Wednesday, November 6, 2024

Wedding traditions through the years

May 24, 2014 by  
Filed under Lingerie Events

As wedding season starts to heat up, here’s a look back at wedding traditions from the past. In 1970, NO writer Elaine Ogburn talked to some Raleigh “brides” about their long-ago special day and how much times had changed.

Weekday weddings, white-coated servants and train getaways were a few of the trappings some 50 years ago when grandmothers of the “now” generation were planning their lives.

What do they remember most about marriages around the ’20s? For one thing, they say, courtship wasn’t quite the same. A southern beau and belle didn’t have the public nightspots afforded couples today, so they might ride bicycles on dates, says Mrs. Graves Vann, who was married in Goldsboro in 1921.

“On Friday nights we used to get together and make candy,” she adds. If there were no parties to go to, a date could mean an evening rocking on the porch.

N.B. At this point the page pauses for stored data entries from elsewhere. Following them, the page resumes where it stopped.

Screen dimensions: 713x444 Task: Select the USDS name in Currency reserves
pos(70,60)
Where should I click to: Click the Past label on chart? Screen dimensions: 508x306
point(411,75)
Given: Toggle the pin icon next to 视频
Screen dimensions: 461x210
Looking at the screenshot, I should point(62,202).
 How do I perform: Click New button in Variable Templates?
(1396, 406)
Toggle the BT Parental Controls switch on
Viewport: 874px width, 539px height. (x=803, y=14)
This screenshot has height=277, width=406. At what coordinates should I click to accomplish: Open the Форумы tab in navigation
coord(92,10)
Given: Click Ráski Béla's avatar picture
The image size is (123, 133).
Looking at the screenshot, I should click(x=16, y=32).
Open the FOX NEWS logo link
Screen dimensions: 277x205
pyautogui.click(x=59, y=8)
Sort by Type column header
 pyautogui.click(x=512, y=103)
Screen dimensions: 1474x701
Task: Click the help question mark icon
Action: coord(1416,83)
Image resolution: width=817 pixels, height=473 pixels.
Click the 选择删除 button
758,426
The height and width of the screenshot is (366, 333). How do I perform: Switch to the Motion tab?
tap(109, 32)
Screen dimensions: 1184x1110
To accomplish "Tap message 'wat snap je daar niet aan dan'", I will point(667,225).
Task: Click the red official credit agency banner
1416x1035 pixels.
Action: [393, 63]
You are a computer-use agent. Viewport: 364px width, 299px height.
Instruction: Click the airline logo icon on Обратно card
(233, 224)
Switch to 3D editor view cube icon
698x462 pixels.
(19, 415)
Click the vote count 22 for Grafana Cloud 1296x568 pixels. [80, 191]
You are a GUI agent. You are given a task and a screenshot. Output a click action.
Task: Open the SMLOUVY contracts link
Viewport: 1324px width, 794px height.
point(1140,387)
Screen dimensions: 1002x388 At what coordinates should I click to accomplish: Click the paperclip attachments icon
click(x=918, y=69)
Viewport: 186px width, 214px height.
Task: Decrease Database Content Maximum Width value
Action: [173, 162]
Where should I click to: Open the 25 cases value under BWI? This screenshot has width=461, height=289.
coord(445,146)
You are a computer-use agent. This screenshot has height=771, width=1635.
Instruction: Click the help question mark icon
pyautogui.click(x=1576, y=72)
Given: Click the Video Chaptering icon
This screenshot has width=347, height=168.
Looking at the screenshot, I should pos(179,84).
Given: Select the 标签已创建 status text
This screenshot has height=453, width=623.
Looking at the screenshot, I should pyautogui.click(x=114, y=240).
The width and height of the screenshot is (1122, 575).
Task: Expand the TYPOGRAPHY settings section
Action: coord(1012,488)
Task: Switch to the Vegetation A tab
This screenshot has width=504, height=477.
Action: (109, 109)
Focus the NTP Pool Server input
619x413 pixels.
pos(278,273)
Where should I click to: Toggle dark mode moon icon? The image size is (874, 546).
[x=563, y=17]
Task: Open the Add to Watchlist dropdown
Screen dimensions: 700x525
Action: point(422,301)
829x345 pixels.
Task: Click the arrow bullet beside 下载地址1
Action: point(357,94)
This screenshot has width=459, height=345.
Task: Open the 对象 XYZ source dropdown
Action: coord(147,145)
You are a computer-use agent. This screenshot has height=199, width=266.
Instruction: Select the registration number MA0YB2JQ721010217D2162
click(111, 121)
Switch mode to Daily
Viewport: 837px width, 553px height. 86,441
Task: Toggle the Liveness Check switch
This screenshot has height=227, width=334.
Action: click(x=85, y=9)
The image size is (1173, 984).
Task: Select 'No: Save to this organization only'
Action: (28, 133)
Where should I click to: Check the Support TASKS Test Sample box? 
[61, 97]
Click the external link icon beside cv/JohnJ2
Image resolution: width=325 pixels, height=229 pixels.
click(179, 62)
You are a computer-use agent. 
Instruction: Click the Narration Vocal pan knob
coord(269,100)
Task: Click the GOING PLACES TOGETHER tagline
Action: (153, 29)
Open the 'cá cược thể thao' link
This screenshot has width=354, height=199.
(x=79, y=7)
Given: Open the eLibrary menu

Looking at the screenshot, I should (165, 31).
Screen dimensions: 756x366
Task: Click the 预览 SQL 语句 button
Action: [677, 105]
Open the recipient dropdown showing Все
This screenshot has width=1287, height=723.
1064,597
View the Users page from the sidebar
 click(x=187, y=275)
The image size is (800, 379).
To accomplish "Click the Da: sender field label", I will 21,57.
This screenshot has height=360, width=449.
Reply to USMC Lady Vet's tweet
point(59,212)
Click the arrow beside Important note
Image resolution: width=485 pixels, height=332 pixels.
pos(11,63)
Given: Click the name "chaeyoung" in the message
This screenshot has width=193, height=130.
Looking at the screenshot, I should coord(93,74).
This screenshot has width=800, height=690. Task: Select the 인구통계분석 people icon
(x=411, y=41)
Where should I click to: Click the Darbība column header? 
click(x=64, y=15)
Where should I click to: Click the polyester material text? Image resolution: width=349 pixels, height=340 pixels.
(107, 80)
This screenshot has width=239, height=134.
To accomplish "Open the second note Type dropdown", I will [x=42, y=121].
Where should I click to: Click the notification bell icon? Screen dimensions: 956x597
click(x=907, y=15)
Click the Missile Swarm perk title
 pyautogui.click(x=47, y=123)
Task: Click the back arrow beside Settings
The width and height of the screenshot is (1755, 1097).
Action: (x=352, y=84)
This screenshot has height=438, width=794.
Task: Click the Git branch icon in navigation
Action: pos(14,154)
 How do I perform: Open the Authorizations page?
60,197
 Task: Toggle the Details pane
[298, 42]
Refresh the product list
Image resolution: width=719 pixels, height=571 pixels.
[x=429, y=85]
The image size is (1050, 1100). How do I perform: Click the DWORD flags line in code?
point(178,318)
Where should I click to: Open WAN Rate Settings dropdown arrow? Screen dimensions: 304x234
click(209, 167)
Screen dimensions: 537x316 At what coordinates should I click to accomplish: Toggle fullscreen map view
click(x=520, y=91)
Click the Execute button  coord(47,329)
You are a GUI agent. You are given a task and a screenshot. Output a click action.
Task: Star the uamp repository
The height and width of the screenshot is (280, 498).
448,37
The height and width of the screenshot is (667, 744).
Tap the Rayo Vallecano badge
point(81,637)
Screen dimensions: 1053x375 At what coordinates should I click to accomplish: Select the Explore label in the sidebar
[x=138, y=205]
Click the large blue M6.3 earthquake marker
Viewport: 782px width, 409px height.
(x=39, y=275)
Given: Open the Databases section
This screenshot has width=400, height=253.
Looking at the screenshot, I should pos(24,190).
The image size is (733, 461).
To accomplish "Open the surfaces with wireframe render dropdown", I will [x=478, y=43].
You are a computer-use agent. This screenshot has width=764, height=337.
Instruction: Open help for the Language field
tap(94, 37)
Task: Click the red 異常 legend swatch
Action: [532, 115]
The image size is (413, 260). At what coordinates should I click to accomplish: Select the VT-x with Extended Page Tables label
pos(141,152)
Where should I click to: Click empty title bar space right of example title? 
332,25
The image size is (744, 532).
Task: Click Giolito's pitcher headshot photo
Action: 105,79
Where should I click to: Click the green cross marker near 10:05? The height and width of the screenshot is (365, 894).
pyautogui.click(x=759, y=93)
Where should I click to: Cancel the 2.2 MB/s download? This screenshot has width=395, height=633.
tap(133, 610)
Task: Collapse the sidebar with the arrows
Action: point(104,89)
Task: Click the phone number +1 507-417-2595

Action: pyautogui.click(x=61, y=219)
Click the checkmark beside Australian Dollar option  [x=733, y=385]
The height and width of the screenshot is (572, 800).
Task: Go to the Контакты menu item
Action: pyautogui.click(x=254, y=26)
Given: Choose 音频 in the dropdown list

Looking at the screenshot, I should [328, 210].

Chaperones were always close at hand then, says Mrs. Kenneth Royall, who married in Warsaw in 1919. Parents considered them necessary, so chaperones were in on everything the couple did.

Hope chests full of linens and fancy clothing were kept by many young hopefuls, but not Mrs. Charles E. Johnson, married on Lookout Mountain, Tenn., in 1919. She didn’t collect anything in anticipation of her marriage.

“I wasn’t too hopeful,” she laughs. “I was too busy riding horses and having a good time.”

Couples were carefully guarded from actions that looked or even sounded like they could be construed by others as improper.

No matter how one courtship differed from another, a marriage courtship ended as it does today – with an inevitable proposal.

A shaky prospective son-in-law spoke behind closed study doors with a stern-looking prospective father-in-law – then plans began to crystallize.

Announcement parties were common, says Mrs. Lorna Bell Broughton, who married the late Dr. Needham Bryant Broughton in 1921 in Wakefield. Theirs was given by a friend, she recalls.

Weekday weddings were popular and few people married on the weekends, say Mrs. Vann, who married on Tuesday, and Mrs. John Bratton, who married in Bennettsville, S.C., on a Thursday in 1919.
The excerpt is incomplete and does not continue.